The Lethabo, Kendal, Tutuka, Majuba, Matimba and Medupi plants were given five-year exemptions, while Duvha and Matla were granted extensions until 2034, Environment Minister Dion George said at a briefing in Cape Town on Monday. Five other plants run by Eskom, the nation’s biggest emitter of greenhouse gases, secured exemptions until 2030 in June.
The most-industrialised nation in Africa relies on coal for more than 80% of electricity generation. The exemptions will help Eskom spend more on running its plants for longer in a country that’s suffered from rotational blackouts for decades. Its plan to stabilise supply relies on extending the decommissioning dates of some coal stations.
South Africa must roll out renewable plants “with urgency” along with other measures to accelerate its energy transition, George said, adding that Eskom wanted longer extensions. “I did not give them what they wanted.”
Eskom’s plan to shift to cleaner sources of power has hit multiple delays, from grid constraints to court battles that slowed a program to build renewable plants.
Electricity Minister Kgosientsho Ramokgopa this month warned that the system remained vulnerable because of delays in the procurement of more generation capacity.
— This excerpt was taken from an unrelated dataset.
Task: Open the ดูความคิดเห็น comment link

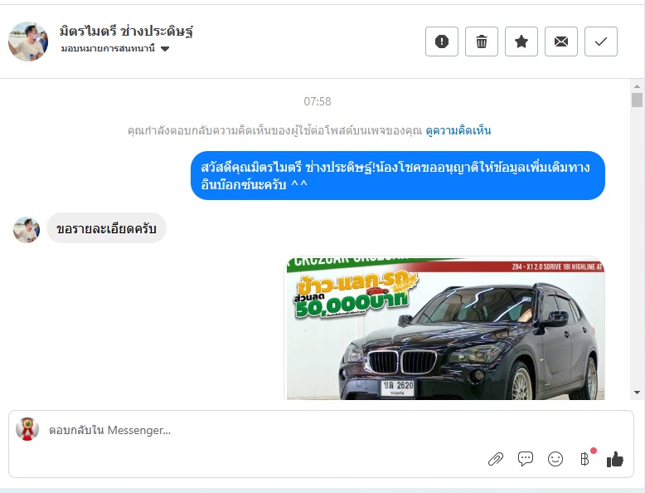Action: click(458, 130)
The nation’s sole nuclear power station, once regarded as Eskom’s most-reliable plant, has been among the units that have broken down.
South Africa’s economy forfeited R481 billion ($26.2 billion) in output last year due to the outages, down from as much as R2.9 trillion in 2023 when there were record blackouts, according to a Council for Scientific and Industrial Research report.
The health effects of running coal plants for longer could take a bigger toll than the economic constraints of load shedding.
Delays to the planned closures of coal-fired power plants alone could result in thousands of deaths from air pollution and lead to billions of dollars of health-related costs, the Helsinki-based Centre for Research on Energy and Clean Air said in a report last year.
The decision took Eskom’s financial situation into account, according to George.
“We’re not out to squeeze Eskom to a point where they can not operate,” he said. “It does put them under pressure. That’s the point.”